As Canadians gather to enjoy a meal this Thanksgiving, a rising number of people across the country are relying on food banks.
Before the COVID-19 pandemic, Canada’s more than 4,700 food banks saw about 1.1 million visits each month, according to Tania Little, chief development and partnerships officer for Food Banks Canada.
“With the pandemic dragging on, we’re continuing to see large increases in people that are coming through their doors,” Little said. “They’re seeing increases anywhere between 50 and 200 per cent, of new people walking through the door every day.”
She said the increases have been seen in local food banks across the country, but it’s been especially pronounced in large cities like Vancouver.
Demand for food banks tends to surge in the fall and winter, but it has risen more than expected so far this year, Little said.
She encouraged everyone who can to donate money, time or non-perishable goods to their local food bank, noting that money and volunteer hours are especially valuable.
Monetary donations allow food banks to purchase items directly, often in bulk, and to focus on fresh produce, protein and dairy products that complement the non-perishable foods that are typically donated, according to Little.
She also noted that, while donations are essential to keeping food banks operating, structural change is necessary to reduce the demand for food banks in the first place.

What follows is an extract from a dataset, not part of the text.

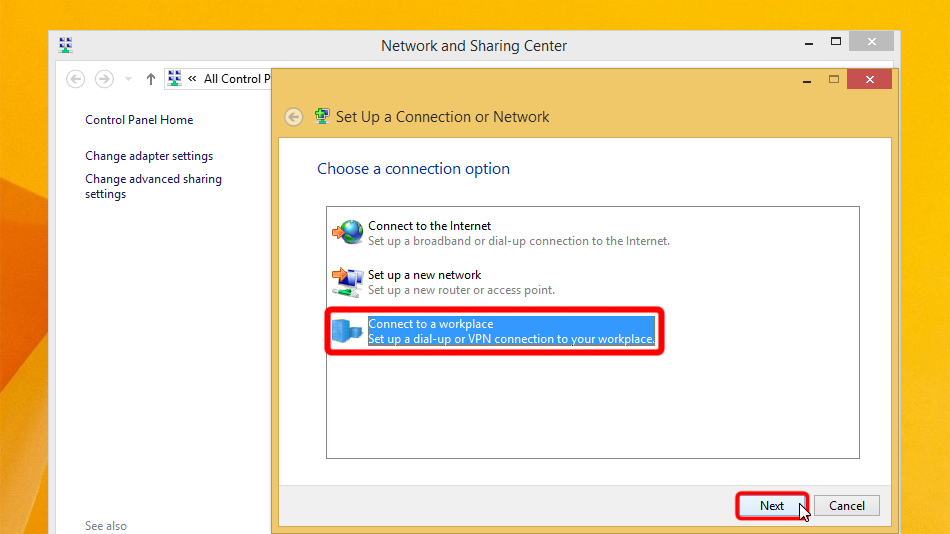The width and height of the screenshot is (950, 534).
Task: Go up one level with the Up arrow
Action: click(151, 79)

“The charitable food banking system, in and of itself, isn’t meant to solve the issues of food insecurity,” Little said. “We’re really here to help address those short-term needs every day in communities.”
Another important part of Food Banks Canada’s mission, according to Little, is to advocate for policies that will reduce food insecurity. She listed access to housing, child care and a living wage as examples.
“Those kinds of policies actually create income security for people, and we know that the best way to address food insecurity long-term is to really work and get good policy put in place to address those needs,” Little said.